- Work order: Show every line from the entries that follow which holds the word "radio".

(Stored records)
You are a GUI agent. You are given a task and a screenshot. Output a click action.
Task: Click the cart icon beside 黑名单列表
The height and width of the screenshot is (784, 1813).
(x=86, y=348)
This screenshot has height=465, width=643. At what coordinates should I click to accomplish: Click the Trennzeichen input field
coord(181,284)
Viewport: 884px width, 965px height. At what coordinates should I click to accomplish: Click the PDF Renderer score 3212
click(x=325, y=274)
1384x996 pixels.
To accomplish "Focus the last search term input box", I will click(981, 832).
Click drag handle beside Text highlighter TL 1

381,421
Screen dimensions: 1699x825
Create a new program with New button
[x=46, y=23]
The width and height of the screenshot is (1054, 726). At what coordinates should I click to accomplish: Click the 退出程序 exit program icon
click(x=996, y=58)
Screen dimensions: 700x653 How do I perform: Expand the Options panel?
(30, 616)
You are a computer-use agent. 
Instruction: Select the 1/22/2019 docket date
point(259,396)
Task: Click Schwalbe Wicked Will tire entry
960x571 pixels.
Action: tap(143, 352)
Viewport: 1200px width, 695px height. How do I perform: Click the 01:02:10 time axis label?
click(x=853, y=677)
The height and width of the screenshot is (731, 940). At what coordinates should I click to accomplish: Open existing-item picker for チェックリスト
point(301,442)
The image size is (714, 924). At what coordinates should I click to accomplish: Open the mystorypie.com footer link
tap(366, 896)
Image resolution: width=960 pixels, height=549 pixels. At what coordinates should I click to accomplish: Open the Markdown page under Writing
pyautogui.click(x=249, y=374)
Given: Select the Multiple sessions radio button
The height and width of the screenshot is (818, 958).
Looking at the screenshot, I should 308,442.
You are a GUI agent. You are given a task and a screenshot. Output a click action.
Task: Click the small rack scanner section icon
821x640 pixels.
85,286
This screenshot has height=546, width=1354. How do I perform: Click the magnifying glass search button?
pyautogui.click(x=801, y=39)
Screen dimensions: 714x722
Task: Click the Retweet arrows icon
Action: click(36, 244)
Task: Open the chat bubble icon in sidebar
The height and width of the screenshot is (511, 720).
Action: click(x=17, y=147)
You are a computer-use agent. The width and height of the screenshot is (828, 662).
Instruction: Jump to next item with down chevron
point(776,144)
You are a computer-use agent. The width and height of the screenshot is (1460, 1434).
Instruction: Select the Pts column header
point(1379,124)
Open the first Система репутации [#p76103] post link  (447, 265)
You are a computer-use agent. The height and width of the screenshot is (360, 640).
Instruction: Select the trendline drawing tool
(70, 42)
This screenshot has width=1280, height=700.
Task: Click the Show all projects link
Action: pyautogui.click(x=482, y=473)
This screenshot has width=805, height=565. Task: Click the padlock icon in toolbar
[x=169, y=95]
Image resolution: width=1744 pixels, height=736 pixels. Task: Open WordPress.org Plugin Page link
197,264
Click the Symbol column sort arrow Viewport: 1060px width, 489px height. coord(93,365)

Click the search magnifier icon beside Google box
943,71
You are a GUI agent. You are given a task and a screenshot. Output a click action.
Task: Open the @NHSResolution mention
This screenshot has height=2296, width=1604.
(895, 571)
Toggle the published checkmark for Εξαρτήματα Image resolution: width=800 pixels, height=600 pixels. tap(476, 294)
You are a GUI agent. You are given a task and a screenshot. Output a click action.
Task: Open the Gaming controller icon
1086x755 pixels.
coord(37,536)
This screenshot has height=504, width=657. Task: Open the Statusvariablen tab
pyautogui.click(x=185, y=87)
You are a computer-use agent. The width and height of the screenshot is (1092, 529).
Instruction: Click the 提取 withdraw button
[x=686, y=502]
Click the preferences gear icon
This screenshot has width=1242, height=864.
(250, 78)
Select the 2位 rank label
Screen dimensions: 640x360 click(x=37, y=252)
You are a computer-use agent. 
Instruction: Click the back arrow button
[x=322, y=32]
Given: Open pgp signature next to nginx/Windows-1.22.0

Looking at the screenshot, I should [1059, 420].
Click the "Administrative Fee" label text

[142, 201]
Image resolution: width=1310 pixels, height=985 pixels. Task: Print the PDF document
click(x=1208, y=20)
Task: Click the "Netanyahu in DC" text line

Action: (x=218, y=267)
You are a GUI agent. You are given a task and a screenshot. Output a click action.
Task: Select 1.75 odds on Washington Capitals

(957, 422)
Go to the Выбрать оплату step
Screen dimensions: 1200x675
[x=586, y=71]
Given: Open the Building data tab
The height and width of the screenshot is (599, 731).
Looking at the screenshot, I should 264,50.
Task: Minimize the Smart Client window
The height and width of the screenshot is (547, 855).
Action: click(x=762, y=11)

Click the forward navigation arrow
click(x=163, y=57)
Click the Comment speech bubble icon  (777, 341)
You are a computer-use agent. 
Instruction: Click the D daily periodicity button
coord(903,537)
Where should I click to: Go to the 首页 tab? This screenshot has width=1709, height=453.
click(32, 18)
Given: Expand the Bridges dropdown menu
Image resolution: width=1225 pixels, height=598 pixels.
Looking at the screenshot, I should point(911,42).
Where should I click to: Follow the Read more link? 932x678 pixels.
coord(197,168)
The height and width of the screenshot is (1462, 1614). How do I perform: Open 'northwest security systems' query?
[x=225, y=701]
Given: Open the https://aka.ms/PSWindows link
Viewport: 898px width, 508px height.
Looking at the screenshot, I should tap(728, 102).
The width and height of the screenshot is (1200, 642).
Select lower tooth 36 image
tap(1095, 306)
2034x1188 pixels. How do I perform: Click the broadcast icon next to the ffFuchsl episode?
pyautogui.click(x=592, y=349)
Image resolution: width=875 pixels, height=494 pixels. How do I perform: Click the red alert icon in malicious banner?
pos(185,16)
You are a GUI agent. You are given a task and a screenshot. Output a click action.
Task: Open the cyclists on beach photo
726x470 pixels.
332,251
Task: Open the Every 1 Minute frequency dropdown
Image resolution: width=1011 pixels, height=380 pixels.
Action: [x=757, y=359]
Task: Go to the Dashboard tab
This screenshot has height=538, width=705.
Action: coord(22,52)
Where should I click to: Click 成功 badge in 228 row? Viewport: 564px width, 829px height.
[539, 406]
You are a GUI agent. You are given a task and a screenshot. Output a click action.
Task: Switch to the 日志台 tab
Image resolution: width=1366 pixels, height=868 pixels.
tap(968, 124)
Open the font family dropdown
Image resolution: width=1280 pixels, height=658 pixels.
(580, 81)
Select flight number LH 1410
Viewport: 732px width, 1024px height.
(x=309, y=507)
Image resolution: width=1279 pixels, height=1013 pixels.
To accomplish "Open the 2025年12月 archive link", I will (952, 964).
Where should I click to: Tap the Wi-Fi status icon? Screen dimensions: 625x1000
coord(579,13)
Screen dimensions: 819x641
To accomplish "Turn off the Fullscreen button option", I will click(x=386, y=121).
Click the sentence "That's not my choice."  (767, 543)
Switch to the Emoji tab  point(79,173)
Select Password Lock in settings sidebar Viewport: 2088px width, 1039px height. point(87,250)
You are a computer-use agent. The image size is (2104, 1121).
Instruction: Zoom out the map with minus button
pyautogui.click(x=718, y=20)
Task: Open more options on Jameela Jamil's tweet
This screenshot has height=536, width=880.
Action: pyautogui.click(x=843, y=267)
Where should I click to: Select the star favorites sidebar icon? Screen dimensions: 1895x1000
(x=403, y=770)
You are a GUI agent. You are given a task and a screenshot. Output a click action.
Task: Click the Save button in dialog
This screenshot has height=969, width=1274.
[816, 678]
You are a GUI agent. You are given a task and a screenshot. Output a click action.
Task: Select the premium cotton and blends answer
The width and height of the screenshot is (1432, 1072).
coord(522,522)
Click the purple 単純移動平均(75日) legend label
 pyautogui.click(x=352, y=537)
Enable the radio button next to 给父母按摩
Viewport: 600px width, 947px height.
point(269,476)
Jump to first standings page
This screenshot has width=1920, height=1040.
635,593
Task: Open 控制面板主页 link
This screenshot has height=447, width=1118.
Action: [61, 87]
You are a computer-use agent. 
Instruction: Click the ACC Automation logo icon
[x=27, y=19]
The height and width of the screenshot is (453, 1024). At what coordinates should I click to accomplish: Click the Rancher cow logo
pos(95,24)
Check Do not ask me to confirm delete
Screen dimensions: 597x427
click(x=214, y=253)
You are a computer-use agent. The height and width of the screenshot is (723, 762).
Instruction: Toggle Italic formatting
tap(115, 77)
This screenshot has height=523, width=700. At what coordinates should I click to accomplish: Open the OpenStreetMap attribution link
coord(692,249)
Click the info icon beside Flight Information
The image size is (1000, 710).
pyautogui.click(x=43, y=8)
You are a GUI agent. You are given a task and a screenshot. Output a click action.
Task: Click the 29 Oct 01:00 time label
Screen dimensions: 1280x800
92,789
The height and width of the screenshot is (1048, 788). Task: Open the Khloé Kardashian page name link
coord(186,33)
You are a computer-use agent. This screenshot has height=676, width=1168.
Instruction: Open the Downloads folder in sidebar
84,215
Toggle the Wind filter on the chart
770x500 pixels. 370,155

- Written solution:
Given: Select the Multiple sessions radio button
Enable the radio button next to 给父母按摩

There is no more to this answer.